Pictures stay out of the copy. Transcribe exactly the lines from the line with "Privacy (97, 1005)" through the final line of the records.

[Stored entries]
/---

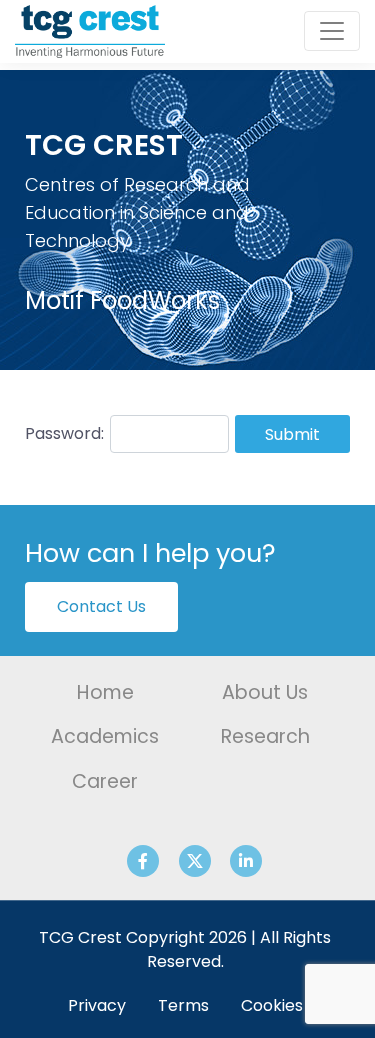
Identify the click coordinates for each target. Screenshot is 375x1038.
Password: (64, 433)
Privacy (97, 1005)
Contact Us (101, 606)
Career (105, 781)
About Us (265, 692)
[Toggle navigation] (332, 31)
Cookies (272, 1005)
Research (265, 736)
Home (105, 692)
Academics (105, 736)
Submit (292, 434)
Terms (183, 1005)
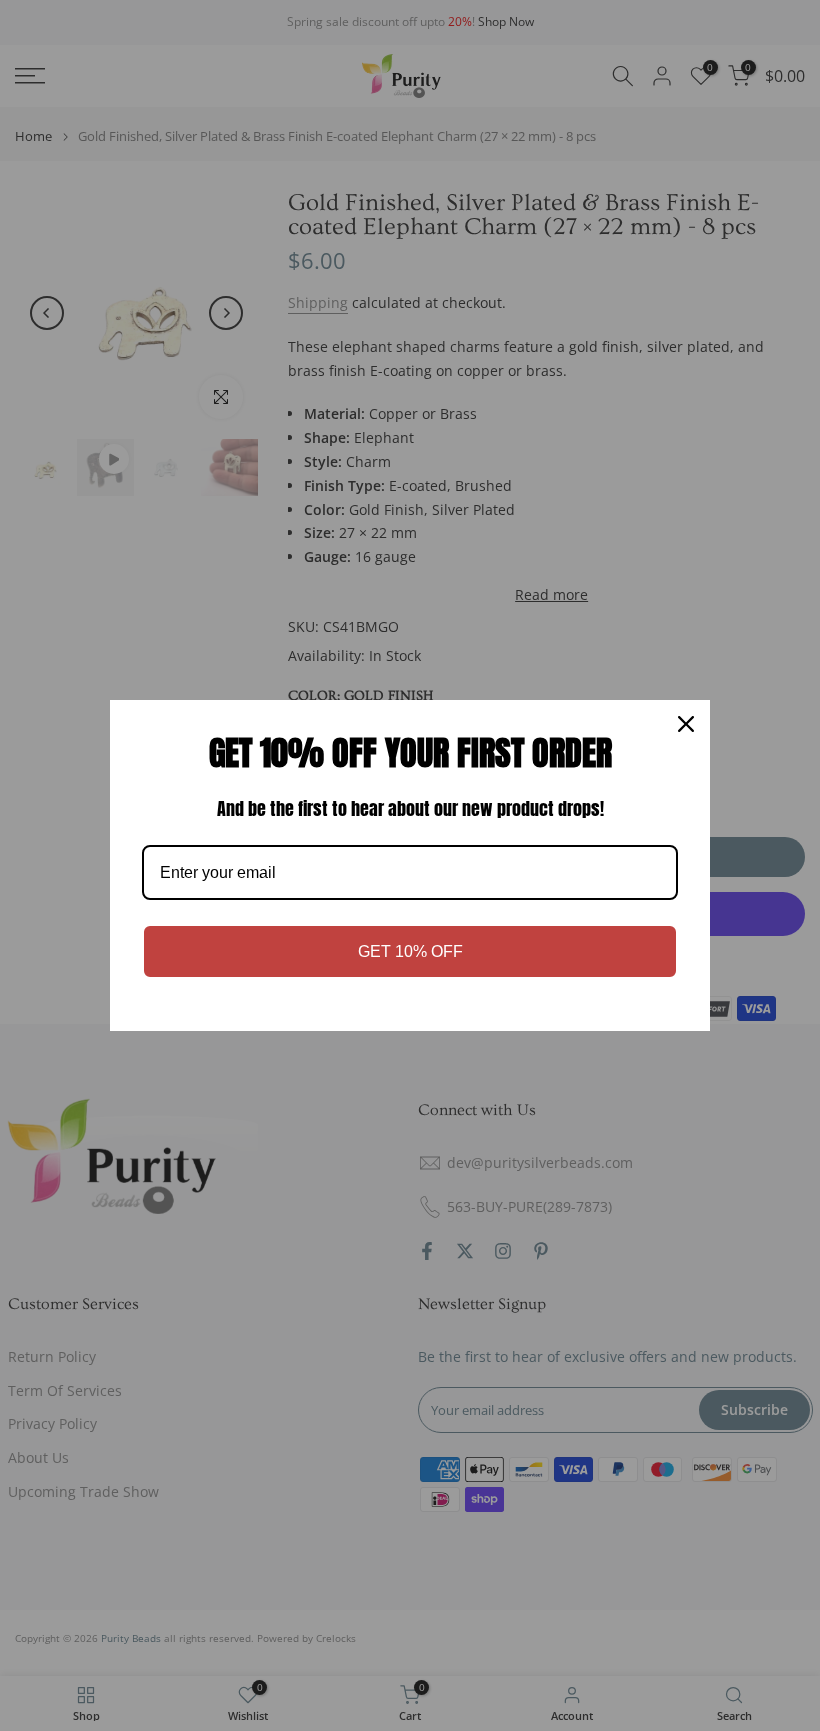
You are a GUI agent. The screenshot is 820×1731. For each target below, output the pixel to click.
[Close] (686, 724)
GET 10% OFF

\---

* _Solution to this exercise_
Privacy (97, 1005)
Contact Us (101, 606)
Career (105, 781)
About Us (265, 692)
[Toggle navigation] (332, 31)
Cookies (272, 1005)
Research (265, 736)
Home (105, 692)
Academics (105, 736)
Submit (292, 434)
Terms (183, 1005)
You are a GUI agent. The screenshot is 820×1731. For each target below, output the pixel to click.
[Close] (686, 724)
GET 10% OFF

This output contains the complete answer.